§ **EXERCICES**:
(1) Recopiez à l'identique un passage de l'arrêt : commencez aux mots "Suivant contrat à" et arrêtez-vous après "magasin de Mâcon.".
(2) Donnez le nom de chacun des avocats cités dans l'arrêt.

§ **TEXTE RETENU**:
◇ ◇ ◇ ◇ ◇ ◇ ◇

COUR D’APPEL DE CHAMBÉRY

CHAMBRE SOCIALE

ARRÊT DU 18 JANVIER 2018

RG : 17/01573 CF / NC

Z Y épouse X

C/ SARL ELEA CORP

Décision déférée à la Cour : Jugement du Conseil de Prud’hommes – Formation paritaire de CHAMBERY en date du 06 Novembre 2014, RG F 13/00224

APPELANTE :

Madame Z Y épouse X

[…]

[…]

représentée par Me Florian GROBON, avocat au barreau de LYON

INTIMEE :

SARL ELEA CORP

[…]

[…]

représentée par Me Renaud GIULY substitué par Me Cédric RIBOT (SELARL IXA), avocats au barreau d’ANNECY

COMPOSITION DE LA COUR :

L’affaire a été débattue le 21 Novembre 2017 en audience publique devant la Cour composée de :

Madame Claudine FOURCADE, Président, qui s’est chargée du rapport

Madame Anne DE REGO, Conseiller

Madame Françoise SIMOND, Conseiller

qui en ont délibéré

Greffier lors des débats : Madame A B,

********

FAITS, PROCEDURE, PRETENTIONS ET MOYENS

Suivant contrat à durée indéterminée, Z Y a été engagée en date du 21 septembre 2009 par la société ELEA CORP, qui exerce une activité de commerce de détail de parfumerie et de produits de beauté à l’enseigne OIA Beauté, en qualité de conseillère beauté pour une durée de travail de 37 heures par semaine et été affectée au magasin de Mâcon.

Après avoir été convoquée le 16 avril 2013 à un entretien préalable, lequel se tiendra le 30 avril suivant et sera assorti d’une mise à pied à titre conservatoire à l’issue de cet entretien, Z Y a été licenciée le 6 mai 2013 pour refus réitérés de respecter les consignes et perte de confiance.

◇ ◇ ◇ ◇ ◇ ◇ ◇

§ **DONNÉES FOURNIES**:
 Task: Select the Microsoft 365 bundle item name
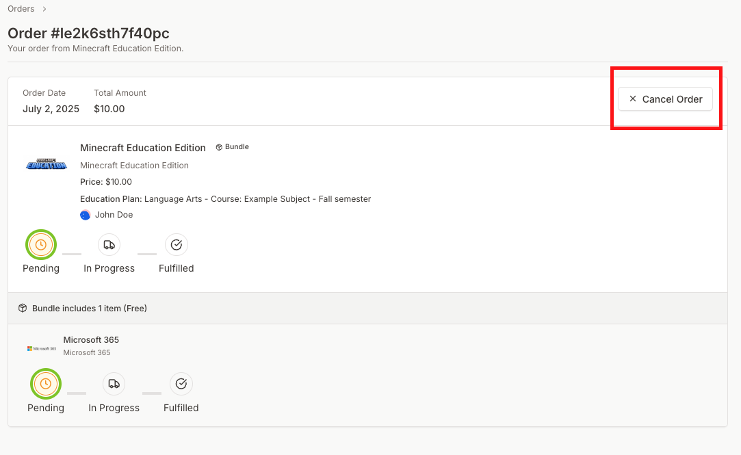coord(91,340)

◇ ◇ ◇ ◇ ◇ ◇ ◇

§ **RÉPONSES PAR EXERCICE**:
(1)
Suivant contrat à durée indéterminée, Z Y a été engagée en date du 21 septembre 2009 par la société ELEA CORP, qui exerce une activité de commerce de détail de parfumerie et de produits de beauté à l’enseigne OIA Beauté, en qualité de conseillère beauté pour une durée de travail de 37 heures par semaine et été affectée au magasin de Mâcon.

(2)
Me Florian GROBON
Me Renaud GIULY
Me Cédric RIBOT